DATA PROVIDED —
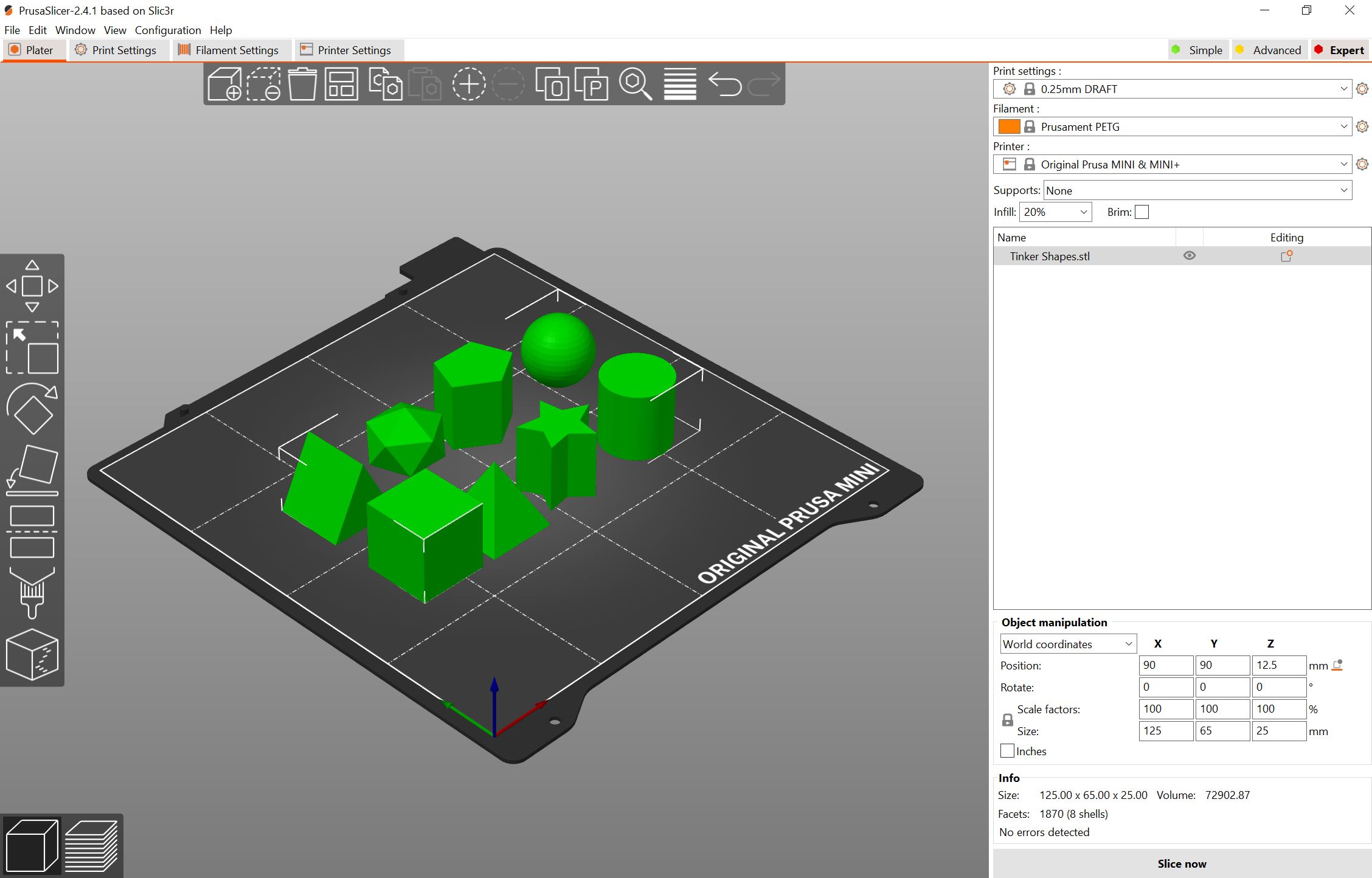The height and width of the screenshot is (878, 1372).
Task: Toggle visibility of Tinker Shapes.stl
Action: pyautogui.click(x=1190, y=255)
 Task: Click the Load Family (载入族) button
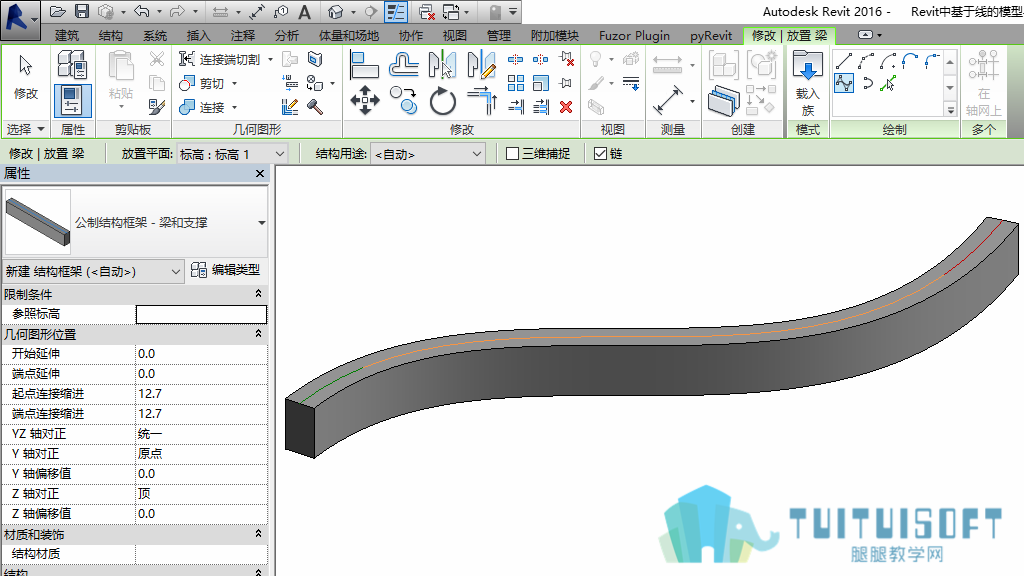(807, 84)
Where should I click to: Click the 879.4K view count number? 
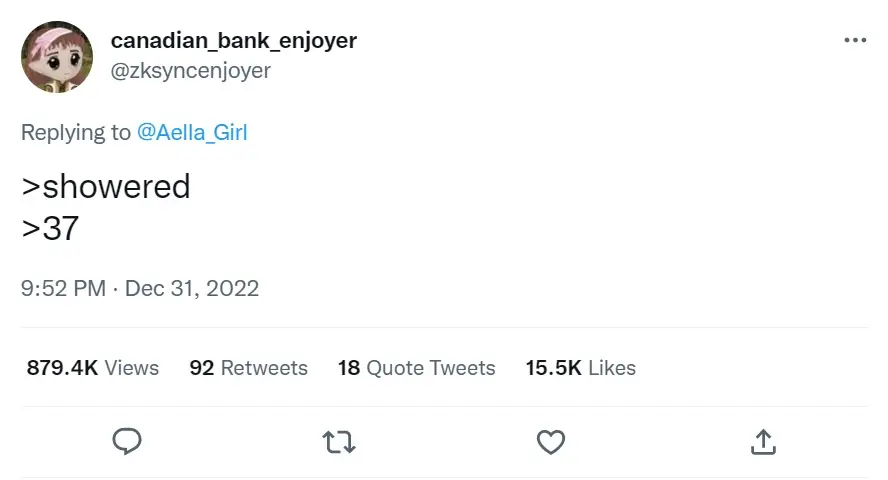tap(62, 368)
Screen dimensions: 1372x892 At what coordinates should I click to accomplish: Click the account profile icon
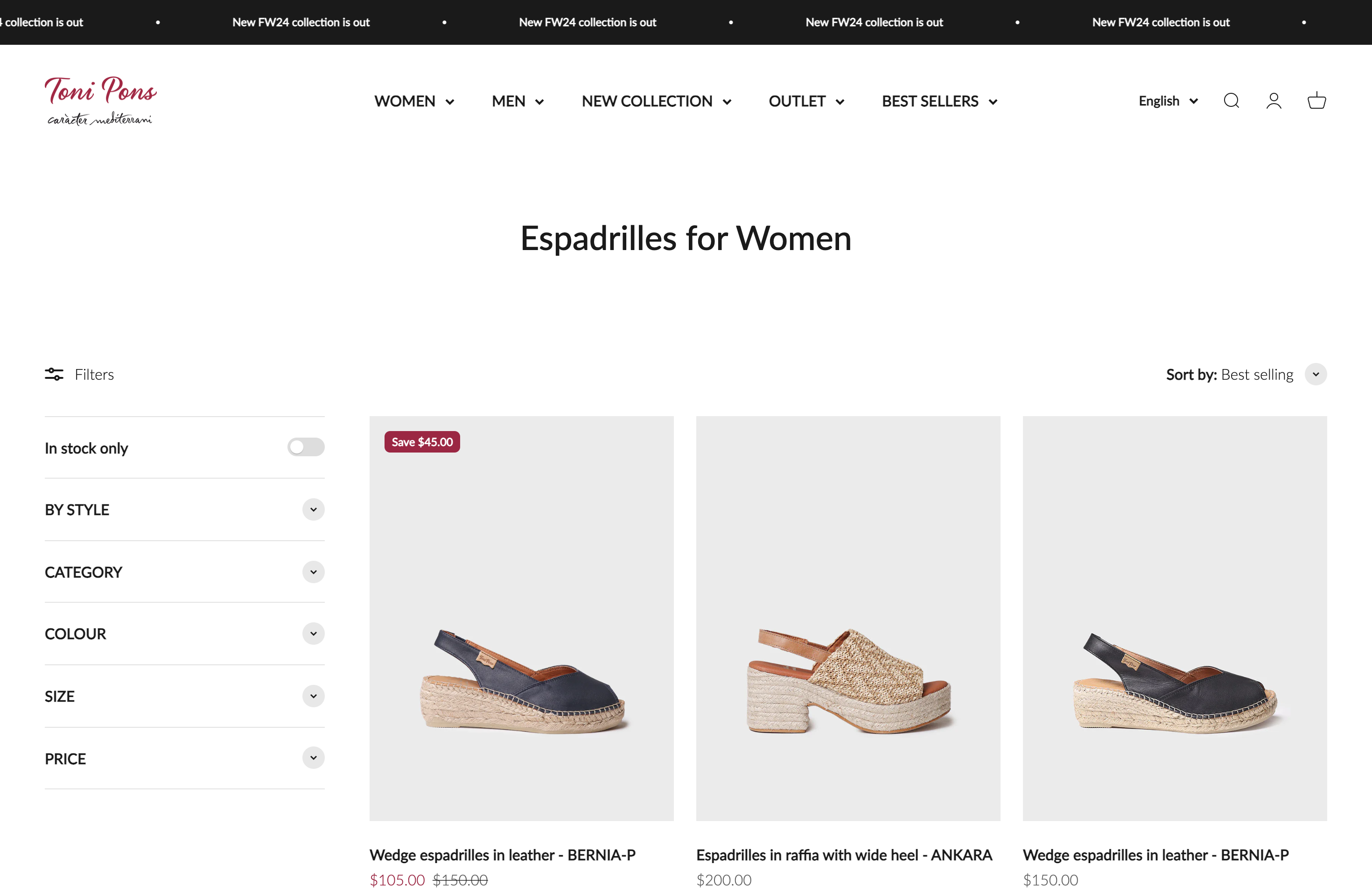coord(1274,101)
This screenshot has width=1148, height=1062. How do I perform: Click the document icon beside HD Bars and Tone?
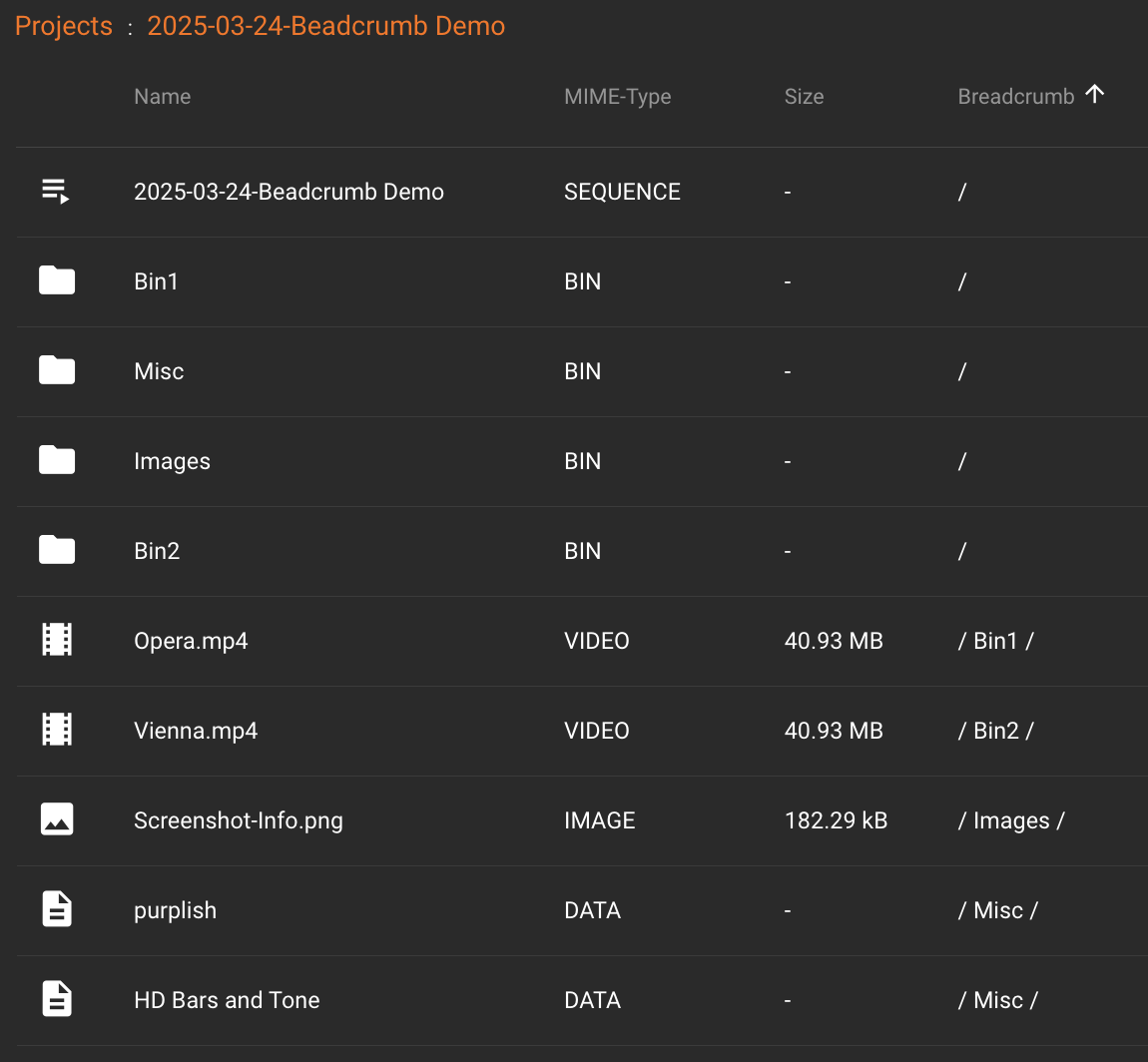point(57,999)
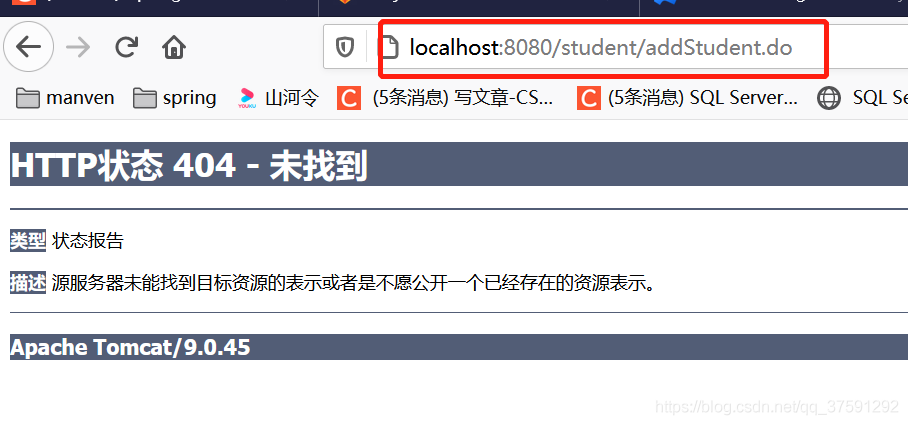
Task: Reload the current 404 page
Action: coord(126,47)
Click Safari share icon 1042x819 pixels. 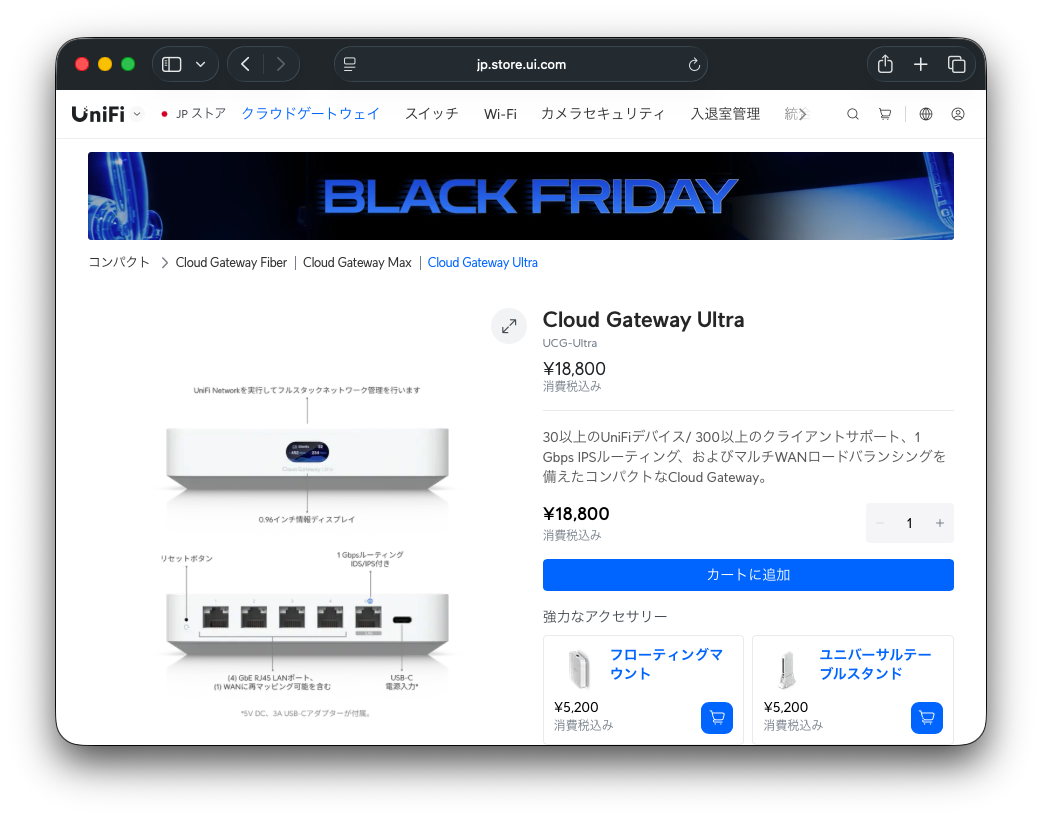(x=885, y=64)
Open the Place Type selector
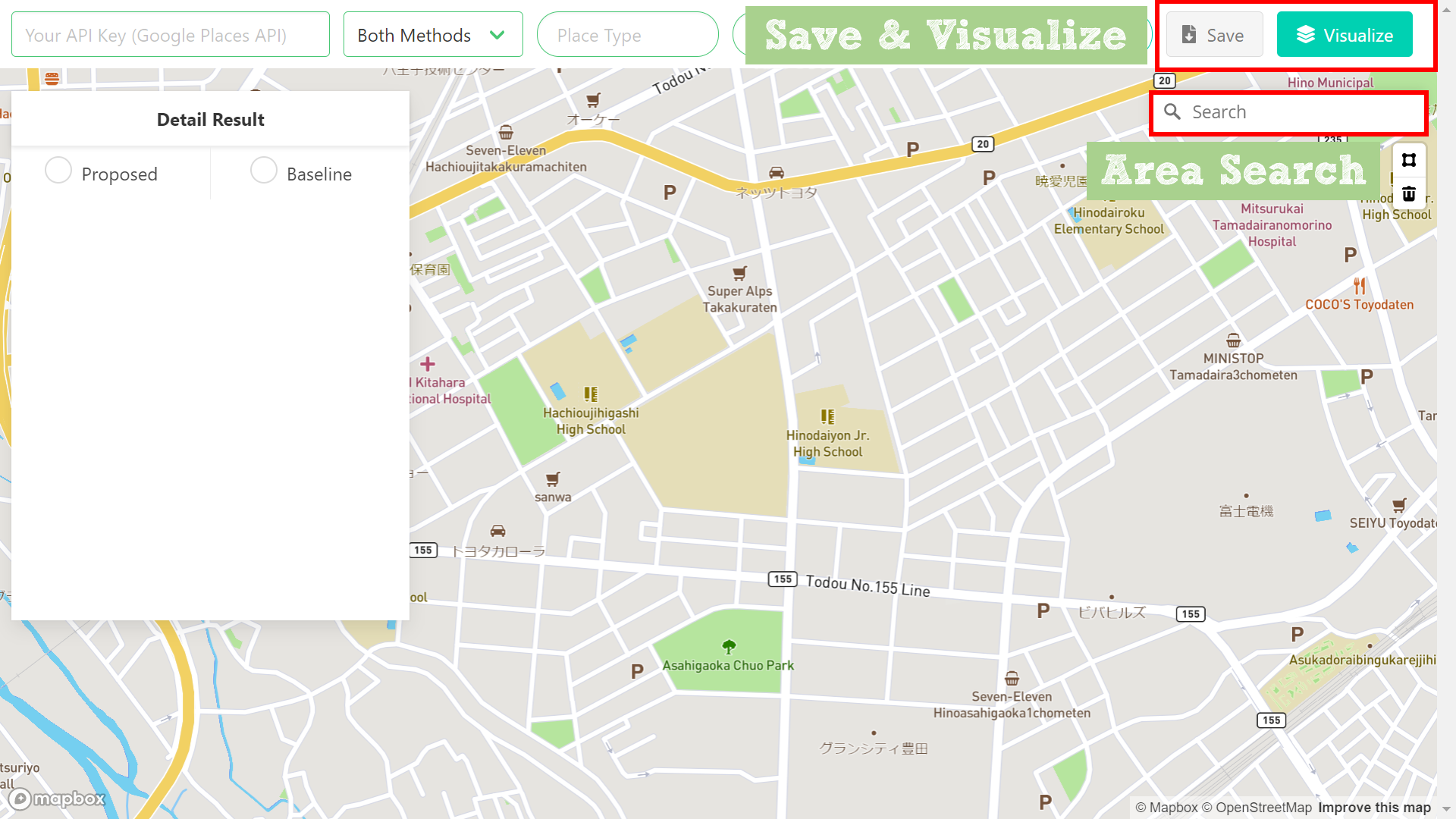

WRITTEN REQUEST — Return each line of the records above that contains the word "should". Treat uppercase and lowercase letters as different.

ANSWER BELOW —
Where should I click to: Click the 879.4K view count number? 
Screen dimensions: 1372x892 At what coordinates should I click to accomplish: Click the account profile icon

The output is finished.